Na época, as autoridades eclesiásticas não achavam que as mulheres eram capazes de acessar a Deus através da oração por si mesmas. A “oração mental”, ou oração contemplativa, era considerada uma prática perigosa se feita sem a orientação. A Inquisição tinha recentemente banido uma série de livros de orações, e a oração realizada pelas mulheres era particularmente suspeita.

Depois que o confessor de Teresa a proibiu de partilhar sua autobiografia com suas companheiras freiras, ela se pôs a escrever um outro livro: “Caminho da perfeição”. Hoje, este é considerado um clássico espiritual sobre oração.
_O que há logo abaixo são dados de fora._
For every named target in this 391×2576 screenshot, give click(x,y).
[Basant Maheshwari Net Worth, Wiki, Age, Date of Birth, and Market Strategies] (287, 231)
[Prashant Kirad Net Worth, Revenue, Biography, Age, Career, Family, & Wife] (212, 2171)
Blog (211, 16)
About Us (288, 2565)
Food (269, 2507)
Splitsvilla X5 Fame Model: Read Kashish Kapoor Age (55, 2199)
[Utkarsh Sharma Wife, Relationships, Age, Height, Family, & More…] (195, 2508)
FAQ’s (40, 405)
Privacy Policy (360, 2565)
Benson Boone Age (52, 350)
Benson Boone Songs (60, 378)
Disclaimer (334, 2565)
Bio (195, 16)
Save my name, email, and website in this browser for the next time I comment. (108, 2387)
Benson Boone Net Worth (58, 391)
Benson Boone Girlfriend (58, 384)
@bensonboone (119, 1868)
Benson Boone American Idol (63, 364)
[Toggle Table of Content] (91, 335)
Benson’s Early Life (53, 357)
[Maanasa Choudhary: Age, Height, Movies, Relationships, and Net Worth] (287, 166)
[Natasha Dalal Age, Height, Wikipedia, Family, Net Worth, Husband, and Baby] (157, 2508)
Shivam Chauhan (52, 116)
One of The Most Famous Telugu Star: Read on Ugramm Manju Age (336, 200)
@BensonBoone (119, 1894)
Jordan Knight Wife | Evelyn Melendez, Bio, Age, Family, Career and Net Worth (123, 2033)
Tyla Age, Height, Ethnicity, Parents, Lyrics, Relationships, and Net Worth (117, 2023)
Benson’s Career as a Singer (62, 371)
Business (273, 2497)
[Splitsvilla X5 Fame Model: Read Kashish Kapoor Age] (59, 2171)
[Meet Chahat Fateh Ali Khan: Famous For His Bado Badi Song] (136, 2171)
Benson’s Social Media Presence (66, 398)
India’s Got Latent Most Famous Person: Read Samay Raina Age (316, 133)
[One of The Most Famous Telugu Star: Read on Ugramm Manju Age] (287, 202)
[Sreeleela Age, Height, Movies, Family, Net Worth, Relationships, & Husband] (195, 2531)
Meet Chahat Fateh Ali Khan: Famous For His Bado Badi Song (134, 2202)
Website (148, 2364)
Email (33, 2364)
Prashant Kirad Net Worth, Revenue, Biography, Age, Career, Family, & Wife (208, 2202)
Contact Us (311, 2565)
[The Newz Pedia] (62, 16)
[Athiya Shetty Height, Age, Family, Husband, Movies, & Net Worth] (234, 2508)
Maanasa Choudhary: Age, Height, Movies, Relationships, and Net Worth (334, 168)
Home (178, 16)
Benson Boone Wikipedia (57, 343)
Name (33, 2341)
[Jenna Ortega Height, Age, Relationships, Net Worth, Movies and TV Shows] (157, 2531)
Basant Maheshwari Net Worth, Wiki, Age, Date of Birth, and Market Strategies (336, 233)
Eu também o considero um clássico espiritual sobre a libertação das mulheres católicas.

Teresa de Jesus, como também é conhecida, foi uma reformada par excellence. Ela sabia que não seria suficiente reformar as estruturas externas. Há também que se reformar internamente, as crenças que carregamos dentro de nós.

Assim, enquanto reformava a Ordem das Carmelitas, a que pertencia, ela também buscou transformar o entendimento que as mulheres têm de si mesmas.

Teresa escreveu um livro de orações para as suas companheiras reformadoras, as irmãs de suas novas comunidades. Ela parecia saber que é na oração mais profunda onde descobrimos a verdade sobre nós mesmas; que nesta oração as suas companheiras poderiam descobrir que elas, também, eram queridas por Deus.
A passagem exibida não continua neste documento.